A couple of weeks ago I reviewed Nick Horny’s fantastic Juliet, Naked, which was something of a return to form for the author, after a threesome of mildly disappointing novels (for Hornby, anyway). One of those slight disappointments was How to Be Good, about a couple of the brink of divorce. After the wife has an affair, the cynical and jaded husband decides to reinvent himself as a do-gooder, which involves giving away family possessions and inviting the homeless to live with them. It often felt, to me anyway, like a book that was being written ultimately for the screen. Sometimes it works; sometimes it doesn’t.
Like I said: Not his best work, but certainly not a bad novel. In 2004, expectedly, the novel was optioned for the screen (by Miramax Pictures, by way of Columbia) and since then, little if anything has been heard about it. Until now.
Through our insider source, The Hollywood Cog, we now know that there’s been quite a bit of activity on the adaptation over the last five years. After it was optioned, Peter Tolan (America’s Sweethearts, Analyze This took a stab at the script and while he delivered on the comedy aspects of the novel, the studio wasn’t happy with the emotional aspects of the story. So, the script went into turnaround, and two years later, television writer Cindy Chupack (“Sex and the City,” “Men in Trees”) wrote another draft of the Laura Ziskin-produced project that was much better received. So good, in fact, that Julia Roberts came aboard the project, which attracted the attention of Mike Nichols, who was set to direct. There was even a start date for this summer. Unfortunately, Nichols also dropped out a few months back, which left the project without a director (his vacancy might have had something to do with the fact that he’s effing ancient). But, Julia Roberts is, for the moment, still attached while the studio continue to shop the Chupack script to directors.

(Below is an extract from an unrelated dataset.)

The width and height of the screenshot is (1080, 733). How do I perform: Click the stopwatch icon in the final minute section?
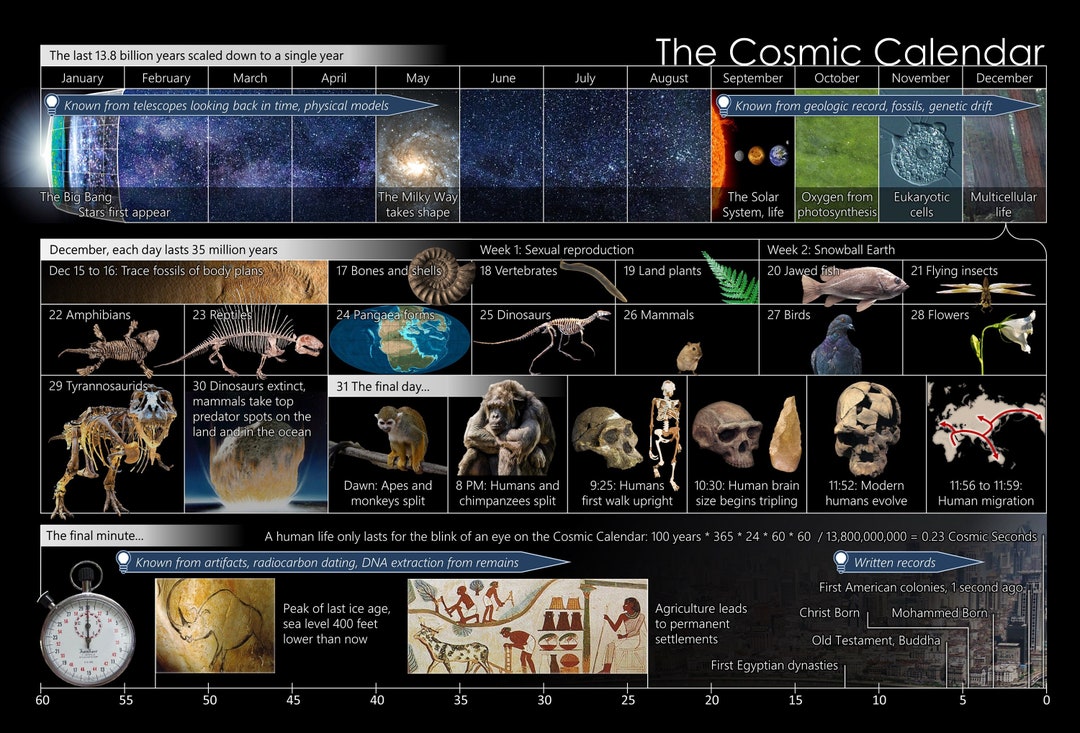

So, basically, that’s a long way of saying that How to Be Good is still in limbo, but Julia Roberts, despite having several projects in development, doesn’t have a go project, besides the currently lensing Eat, Pray, Love. And, if An Education does as well come Academy Awards time as it’s expected to do, Hornby adaptations could become hot again, which might put How to Be Good back on the fast track. That’s great news for fans of Hornby because — save for Fever Pitch, an adaptation in name only — Hornby source material has been remarkably successful (see: High Fidelity and About a Boy). And, save for the fact that the novel concerns a British couple, Roberts is actually ideal for the part of a doctor with a sense of superiority.
And while we’re on the subject of movie adaptations of novels, I’d also like to note that a recent favorite of mine, Rudolph Delson’s Maynard and Jennica is also being developed for the screen, and Liz Meriweather — considered one of the best young screenwriters in Hollywood — is currently penning the script. If you’re a Hornby fan, Cannonball Readers might want to check out Maynard.